URL Scraping
2007-11-16I was looking for a way to create packaged versions of Curly Logo. For example it would be nice if you could create a version of Curly Logo that already has your favourite SQUARE and FATPEN procedures defined. One way would be to take the served pages (some XHTML and JavaScript) edit it them and host them yourself. How tedious.
Then I thought that Curly Logo could examine the URL, see if it contained a suitably encoded Logo program and execute the program if so. This is useful because «http://www.amberfrog.com/logo/», «http://www.amberfrog.com/logo/?foo», and «http://www.amberfrog.com/logo/#foo» are different URLs that happen to load the same resource. Because it’s exactly the same resource my server can serve cached copies, and in fact your browser can use the ETag header to not even bother getting the same object again. Wins all round.
So what Curly Logo does is decodeURI everything past the ‘#’ in its URL (available in «window.location») and execute it as Logo as if it was typed in. I call this technique URL scraping.
The pedagogic value for Curly Log is obvious. It means I can supply versions of Curly Logo that show a simple triangle being drawn, how to draw glasses on Ingrid Bergman, and draw rainbow-ripple star. All inside a (quite long) URL; no server change necessary. These custom versions of Curly Logo are bookmarkable and exchangeable (via e-mail, chat, and so on).
Aside: Firefox makes the turtle bug-eyed when I use a «#» in the URL. I have no idea why. Surely it’s a bug?

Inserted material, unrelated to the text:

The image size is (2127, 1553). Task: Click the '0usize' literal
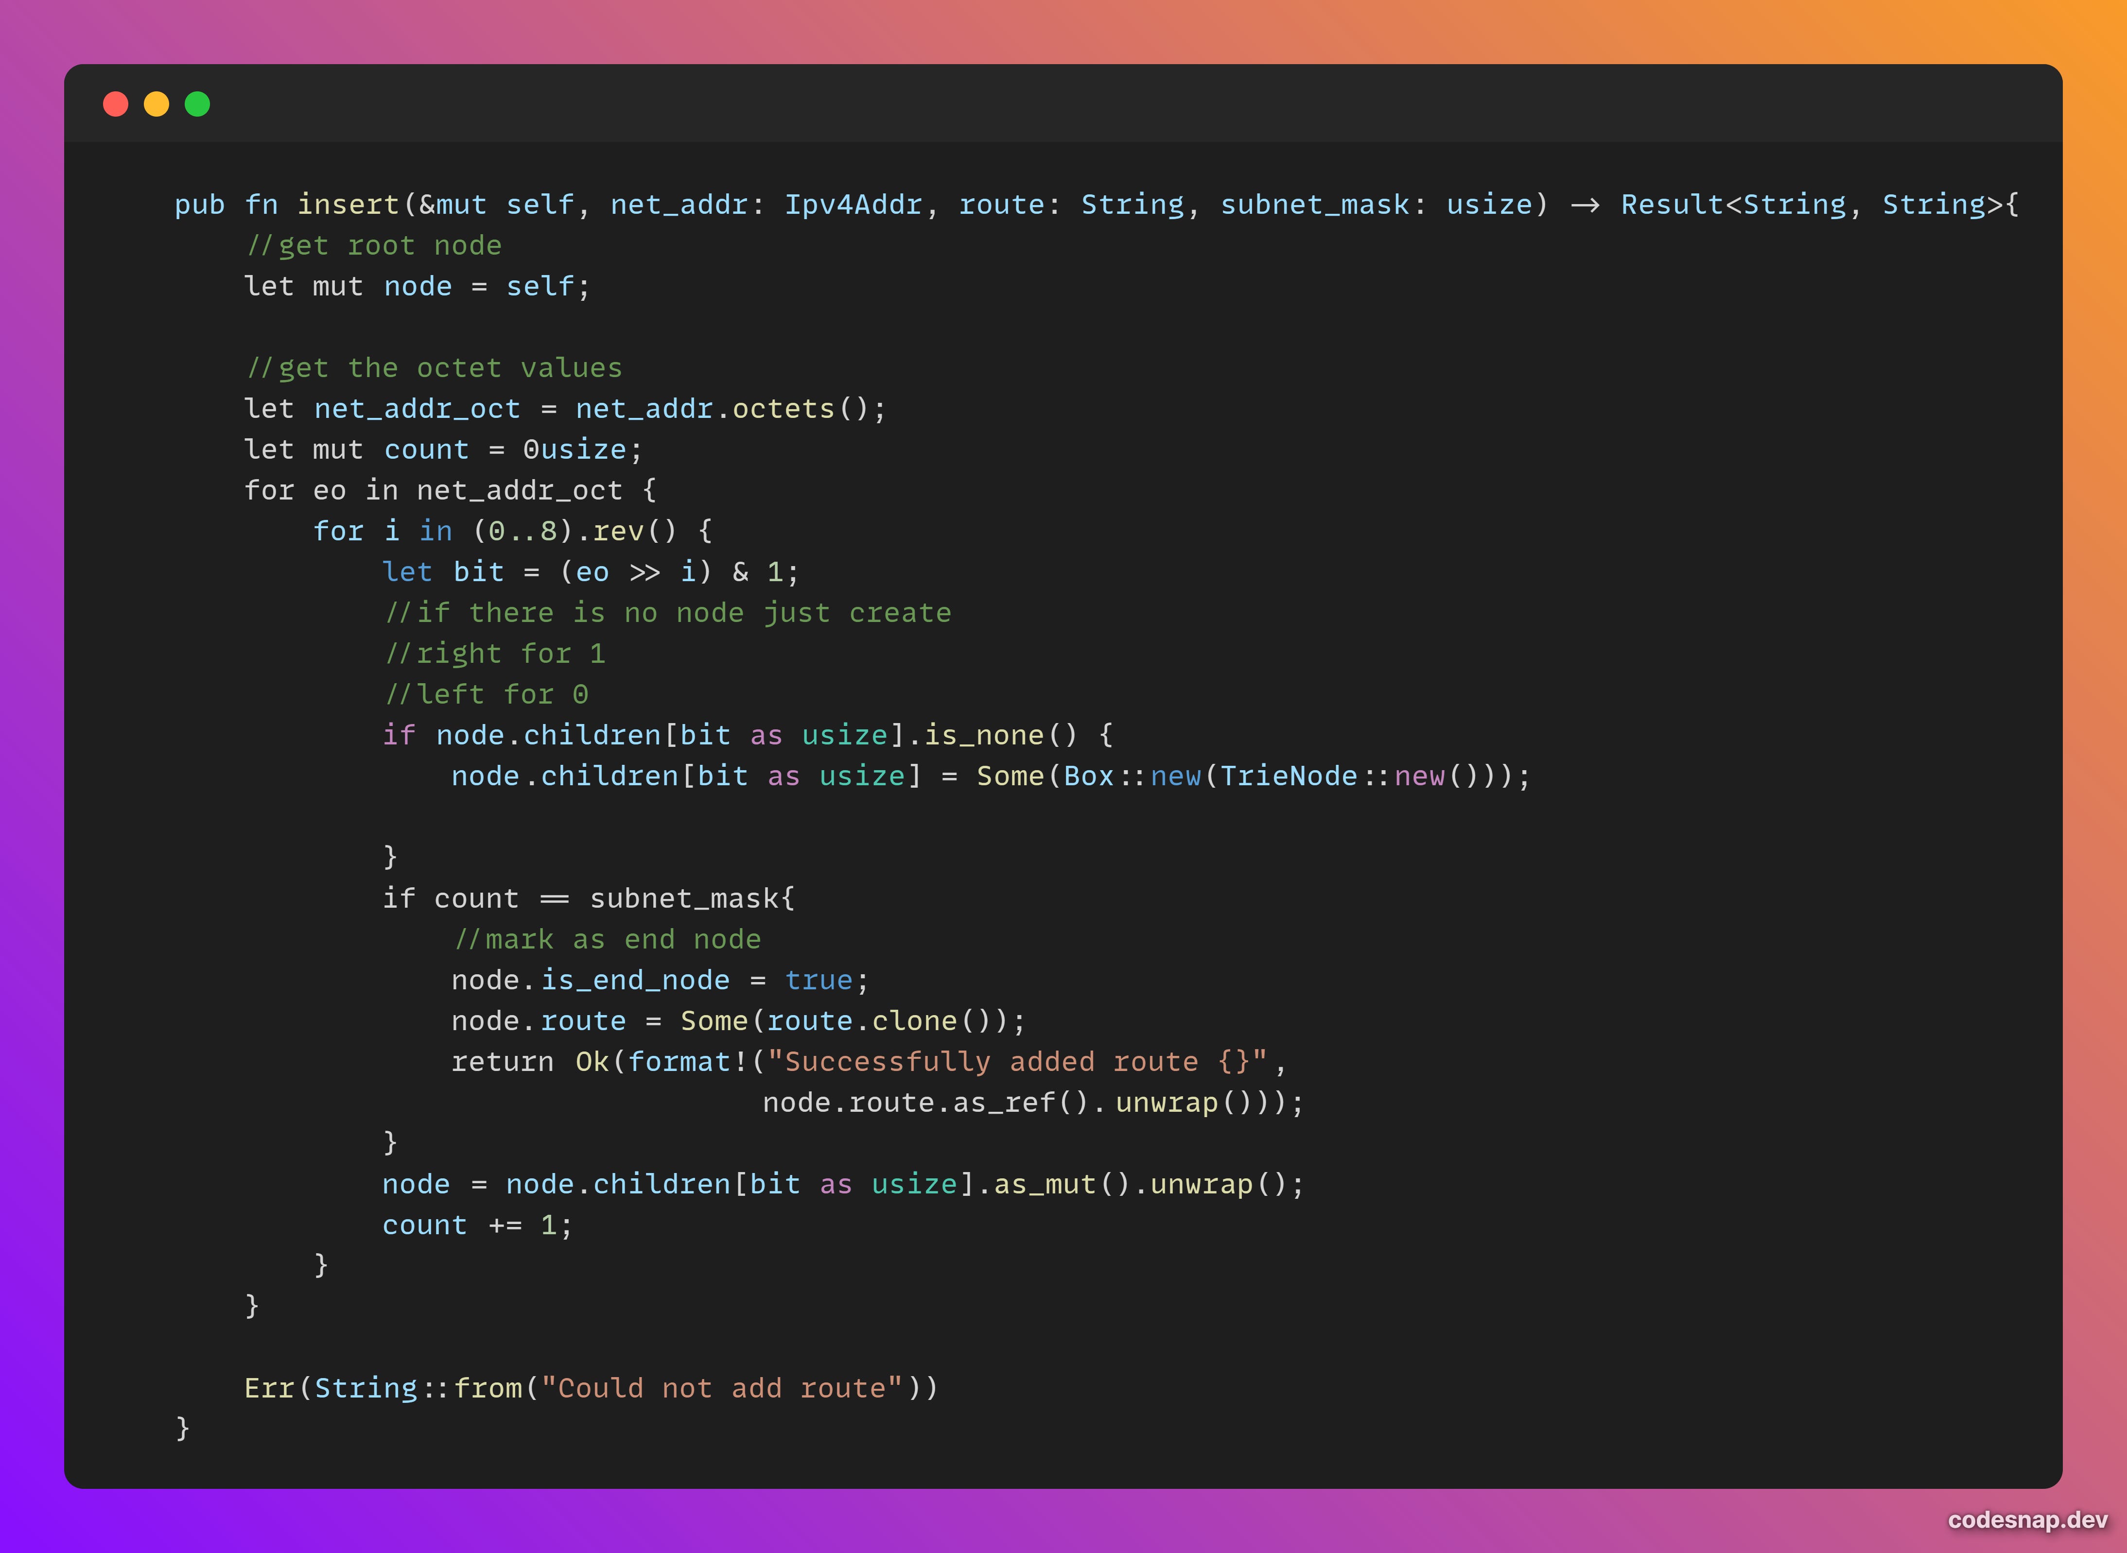click(575, 449)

The advantage of URL scraping is that nothing changes on the server, so everyone benefits from caching and in some cases it would also open up the possibility of serving static HTML (as I do). There’s no reason that the JavaScript doing the scraping has to use the «#» part of the URL, it was just convenient for me. You could have a server side rewrite rule that maps /foo/red/ and /foo/blue/ to the same object (thereby still gaining the benefits of caching) and have the JavaScript sense the last directory component of the URL; it could pick a CSS theme using that value for example, meaning that different URLs give your users different themes on the same site, but the server transmits the same object in either case. The possibilities are endless.